Nearly 100,000 customers have had their sensitive personal data and revealing photos exposed online after a US-based fitness company misconfigured an Amazon database.
Las Vegas-headquartered V Shred left the S3 bucket containing over 1.3 million individual files publicly accessible, according to vpnMentor.
The research team discovered the leak on May 14 but it took a whole month for the company to disable access to the offending files. Initially, V Shred apparently claimed it was necessary for user files to be publicly available and denied that any PII data had been exposed. Once informed, it removed the PII but said it was leaving the other files publicly accessible, according to vpnMentor.
The 606GB trove contained three CSV files with PII on over 96,000 users, featuring full names, home and email addresses, phone numbers, birth dates, social security numbers, social media accounts, usernames and passwords, health conditions and more.
The database also contained meal plans, profile photos and “before and after” body photos for some customers, as well as details on 52 trainers, according to the report.
“Using the PII data exposed through the S3 bucket, malicious hackers and cyber-criminals could create very effective phishing campaigns targeting V Shred customers,” vpnMentor claimed.

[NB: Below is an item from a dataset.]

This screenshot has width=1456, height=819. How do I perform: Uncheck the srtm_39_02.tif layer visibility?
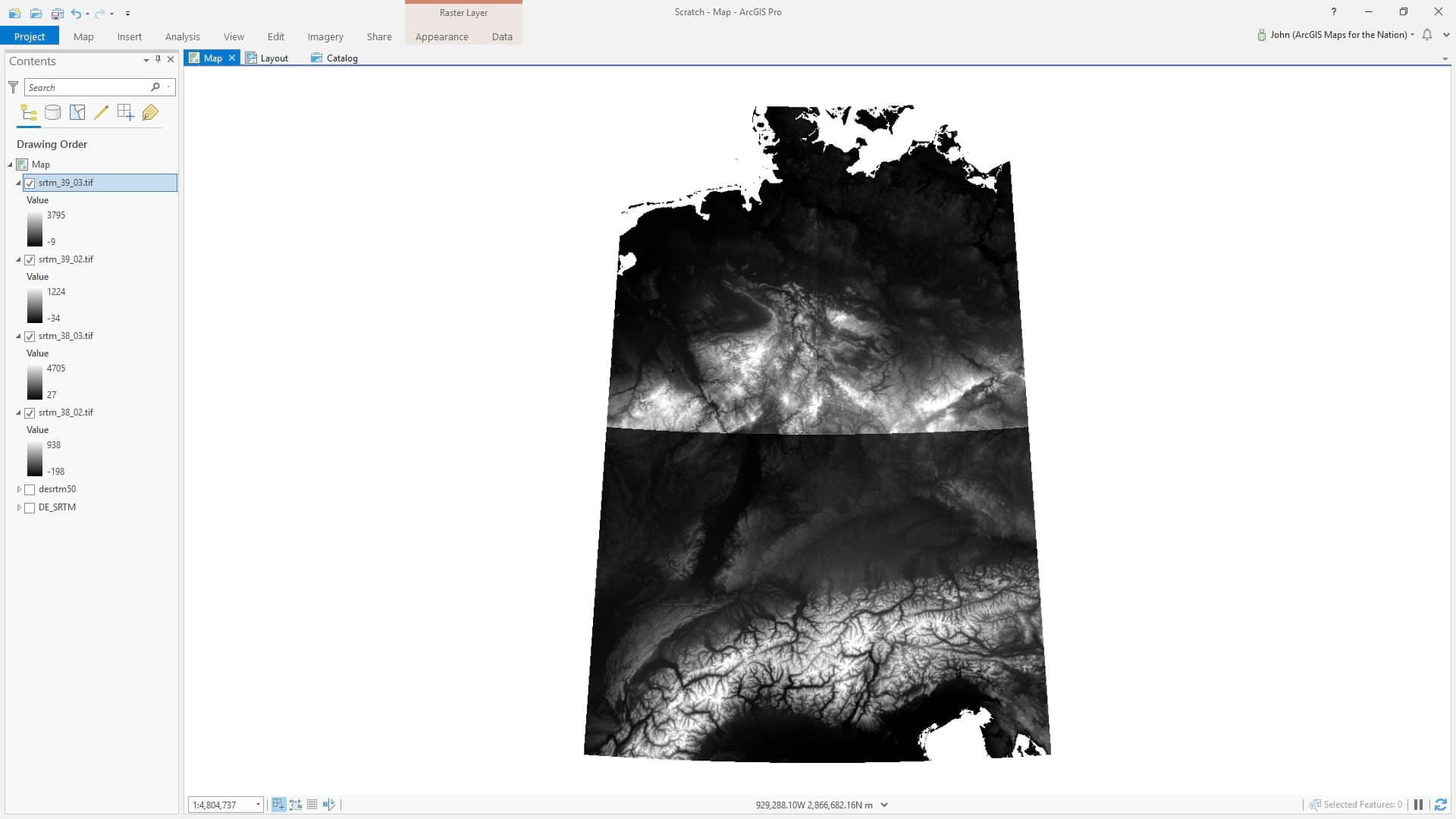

“If the CSV files contained the social security numbers of any individuals, this would be a goldmine for cyber-criminals. They could utilize such information for a wide range of fraud and wholesale identity theft.”
Users could also be blackmailed with threats to release their before and after photos, it added.
The firm discovered V Shred’s misconfigured S3 bucket as part of a broader web mapping project which has already revealed multiple leaks, exposing hundreds of millions of sensitive records.
These include fitness tech firm Kinomap which accidentally leaked 42 million records, sports retailer Decathlon, which leaked 123 million, and a British printing company which may have exposed military secrets.